* **Your assignment**
Copy each line from the records below in which the word "computer" is found.

* **Supplied data**

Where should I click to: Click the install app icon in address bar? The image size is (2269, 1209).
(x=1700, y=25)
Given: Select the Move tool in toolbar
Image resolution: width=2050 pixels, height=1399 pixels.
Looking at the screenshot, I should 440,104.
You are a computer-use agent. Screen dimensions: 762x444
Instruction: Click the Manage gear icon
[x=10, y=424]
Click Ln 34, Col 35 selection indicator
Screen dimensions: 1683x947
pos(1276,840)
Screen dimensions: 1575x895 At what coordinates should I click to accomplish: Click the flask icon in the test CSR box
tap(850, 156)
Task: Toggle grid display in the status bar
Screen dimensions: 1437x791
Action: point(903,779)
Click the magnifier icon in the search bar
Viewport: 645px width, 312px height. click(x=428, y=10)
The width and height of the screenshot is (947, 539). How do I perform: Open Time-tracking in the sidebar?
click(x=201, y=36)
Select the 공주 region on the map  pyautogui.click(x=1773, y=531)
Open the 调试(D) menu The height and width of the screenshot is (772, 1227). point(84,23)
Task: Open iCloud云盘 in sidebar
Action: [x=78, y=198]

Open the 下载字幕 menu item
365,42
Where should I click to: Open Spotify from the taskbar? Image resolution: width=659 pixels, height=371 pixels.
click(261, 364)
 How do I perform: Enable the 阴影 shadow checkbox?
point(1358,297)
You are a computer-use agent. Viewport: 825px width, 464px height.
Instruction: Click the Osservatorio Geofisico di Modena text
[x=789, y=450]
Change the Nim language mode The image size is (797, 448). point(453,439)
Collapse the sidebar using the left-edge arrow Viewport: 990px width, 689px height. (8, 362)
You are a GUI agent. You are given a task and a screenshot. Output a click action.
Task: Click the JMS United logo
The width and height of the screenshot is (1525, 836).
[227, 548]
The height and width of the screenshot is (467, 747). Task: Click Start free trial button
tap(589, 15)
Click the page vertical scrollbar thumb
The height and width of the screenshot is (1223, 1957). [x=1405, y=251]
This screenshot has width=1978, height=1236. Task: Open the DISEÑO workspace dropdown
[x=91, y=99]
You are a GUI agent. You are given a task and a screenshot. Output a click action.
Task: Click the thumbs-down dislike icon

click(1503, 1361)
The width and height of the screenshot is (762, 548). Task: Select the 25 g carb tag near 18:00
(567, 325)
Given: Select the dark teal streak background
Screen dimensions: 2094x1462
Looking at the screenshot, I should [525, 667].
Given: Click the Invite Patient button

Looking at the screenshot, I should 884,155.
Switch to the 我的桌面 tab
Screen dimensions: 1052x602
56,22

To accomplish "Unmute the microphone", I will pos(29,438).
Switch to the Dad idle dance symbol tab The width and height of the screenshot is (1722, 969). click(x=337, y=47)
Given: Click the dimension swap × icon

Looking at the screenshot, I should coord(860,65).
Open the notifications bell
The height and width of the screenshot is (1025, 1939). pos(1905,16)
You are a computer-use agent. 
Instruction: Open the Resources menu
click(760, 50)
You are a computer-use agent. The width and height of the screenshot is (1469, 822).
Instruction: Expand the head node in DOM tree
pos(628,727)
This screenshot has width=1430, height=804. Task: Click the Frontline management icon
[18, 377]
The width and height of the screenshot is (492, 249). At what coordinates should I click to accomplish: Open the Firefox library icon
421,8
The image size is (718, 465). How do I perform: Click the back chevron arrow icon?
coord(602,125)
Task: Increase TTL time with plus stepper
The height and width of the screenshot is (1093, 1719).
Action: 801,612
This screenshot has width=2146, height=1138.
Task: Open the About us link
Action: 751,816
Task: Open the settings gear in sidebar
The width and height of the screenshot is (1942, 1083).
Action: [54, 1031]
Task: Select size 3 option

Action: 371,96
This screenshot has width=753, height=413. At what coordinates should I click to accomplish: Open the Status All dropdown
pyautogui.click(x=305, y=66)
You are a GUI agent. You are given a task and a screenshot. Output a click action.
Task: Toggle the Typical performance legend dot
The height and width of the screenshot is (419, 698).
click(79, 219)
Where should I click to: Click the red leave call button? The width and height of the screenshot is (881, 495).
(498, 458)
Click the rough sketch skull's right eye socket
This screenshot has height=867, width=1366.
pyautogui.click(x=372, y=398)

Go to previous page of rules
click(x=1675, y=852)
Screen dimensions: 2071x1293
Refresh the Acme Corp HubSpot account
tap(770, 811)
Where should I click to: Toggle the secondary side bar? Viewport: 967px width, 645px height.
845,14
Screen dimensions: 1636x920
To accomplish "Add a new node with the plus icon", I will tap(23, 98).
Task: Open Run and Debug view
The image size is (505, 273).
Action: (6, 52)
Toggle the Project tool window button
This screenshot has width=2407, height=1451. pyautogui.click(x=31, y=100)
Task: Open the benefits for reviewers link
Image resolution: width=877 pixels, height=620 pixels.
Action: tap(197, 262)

* **Answer below**
You are a computer-use agent. Screen dimensions: 762x444
You are a computer-use agent. Viewport: 825px width, 464px height.
You are a computer-use agent. 
You are a computer-use agent. The width and height of the screenshot is (1469, 822).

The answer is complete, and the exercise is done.